Subnetworks will evolve with client demands


Even if a publisher is utilizing a direct relationship with an advertiser, it may make more sense to strategically take a relationship back onto a subnetwork for revenue reasons. Narrativ has been a massively beneficial subnetwork for large publishers to receive rates far above standard in highly competitive categories like tech.


Many publishers (including Forbes) have utilized Narrativ for strategic relationships and have leaned in, especially motivated with uncharacteristically high CPAs from historically low CPA verticals like consumer electronics and beauty. This strategy goes against the sentiment that strategic relationships are better to be taken direct, partially because the information and access publishers have been able to receive through Narrativ still allows publishers to maintain the direct relationships, and utilize Narrativ more as an affiliate network as opposed to a subnetwork.


How is Narrativ able to offer such high rates as a subnetwork? The incrementally higher CPAs are partially fueled by subnetwork and advertiser marketers tapping into different budgets and markets outside of affiliate. Many believe that this added value is the future for subnetworks, but there are still some kinks to be worked out. Although these rates may be attractive, many publishers have experienced vendor-funded campaigns getting turned off quickly with no notice, including during peak sale periods like Cyber Week.


Thanks to Connexity’s budgets, Skimlinks has also worked in CPA increases through CPC campaigns, helping publishers to tap into what is more beneficial for them. For one publisher at the largest newspaper in the country, the future of working with subnetworks will likely include these new revenue types including CPC, bespoke campaigns, licensing and display ads.

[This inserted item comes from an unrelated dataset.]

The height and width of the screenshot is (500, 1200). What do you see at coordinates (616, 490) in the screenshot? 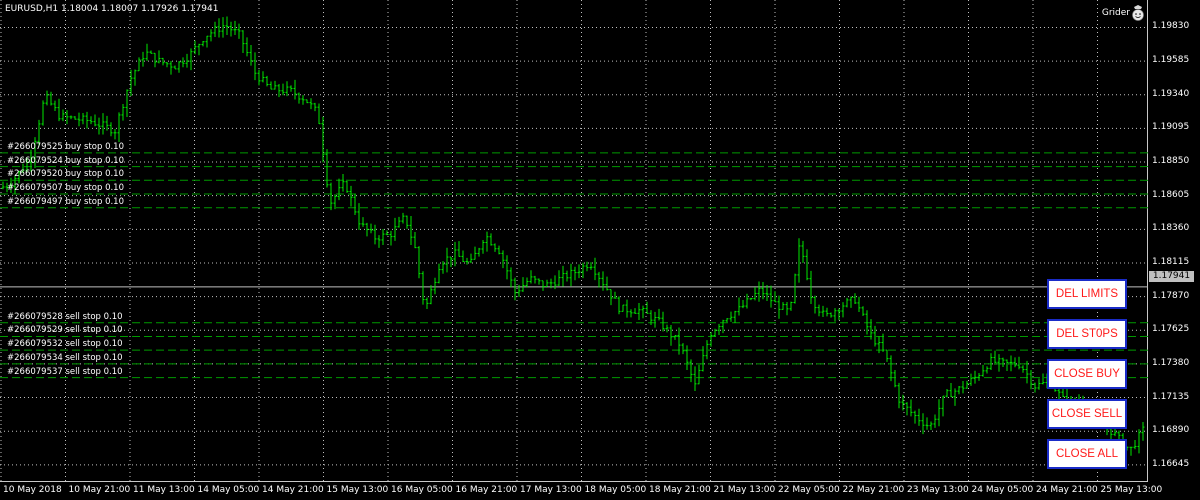
I see `time-scale-label: 18 May 05:00` at bounding box center [616, 490].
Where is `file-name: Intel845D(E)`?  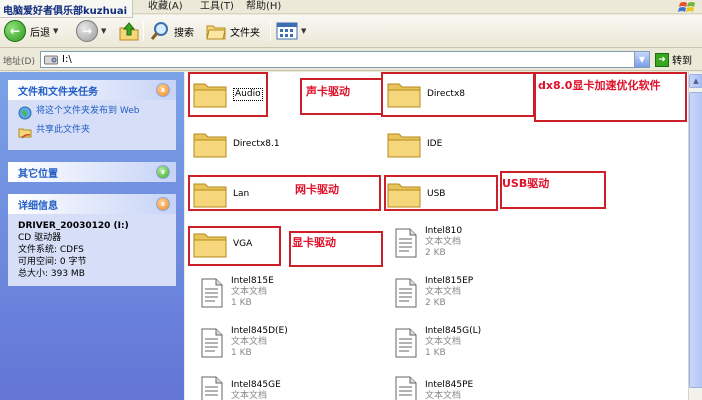 file-name: Intel845D(E) is located at coordinates (260, 331).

Subnetworks are, and will always be, a meaningful player in a content commerce publisher’s revenue. Even the most established and well-respected publishers agree: “I don’t think that the value of sub affiliate networks is ever really going to go away,” said an executive at a leading content-focused affiliate site. Instead, their value-add has shifted as publishers and the revenue space as a whole has matured.


Once a one-stop-shop solution for publishers, subnetworks are now viewed as a network where you can leverage higher rates to a publisher’s advantage. The exciting aspect for publishers is that current and future subnetwork value propositions will continue to shift with their publishers, just as they have over the last five years.